Question–Explanation at the Right Level: Adaptive XAI for Introductory Programming
摘要
Generative AI can provide timely, individualized explanations, but it remains unclear when learners perceive them as high-quality and engaging, and how they can effectively support textbook-like practice and clarification. We investigate this in CS1 by pairing explainable-AI (XAI) feedback with adaptive questioning: an IRT-based computerized adaptive testing (CAT) engine maintains a productive difficulty range, and post-response explanations clarify concepts. In a mixed-methods, between-subjects study ( \(N{=}50\) ; one 10-item session), we compared adaptive with random sequencing. Surveys, system logs, and interviews indicated high usability in both groups (SUS \(\approx 90\) ) and valid alignment of difficulty with ability estimates in the adaptive condition (correlated with prior CS1 achievement). Relative to random sequencing, adaptivity increased perceived usefulness and satisfaction and showed an upward trend in feedback quality; intention to reuse did not reliably differ.
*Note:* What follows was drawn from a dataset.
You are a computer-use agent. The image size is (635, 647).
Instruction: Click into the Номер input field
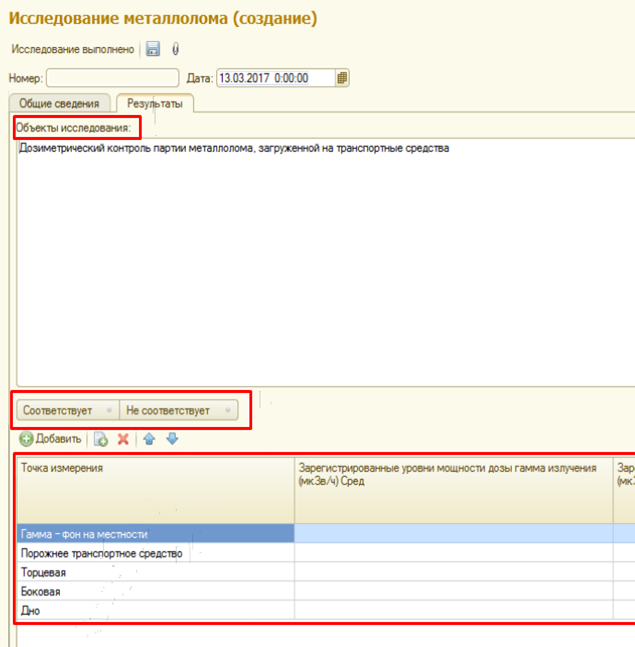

Targeted difficulty was associated with longer time-on-task and more thorough reading. Learners described explanations as clear and actionable and requested adjustable depth. Overall, results suggest that an XAI-driven, adaptively sequenced question–explanation loop supports textbook-like practice and immediate clarification by aligning difficulty and delivering concise, concept-referenced explanations. Design implications include preserving difficulty alignment, offering progressive disclosure of explanation depth, and signaling coverage of learning outcomes.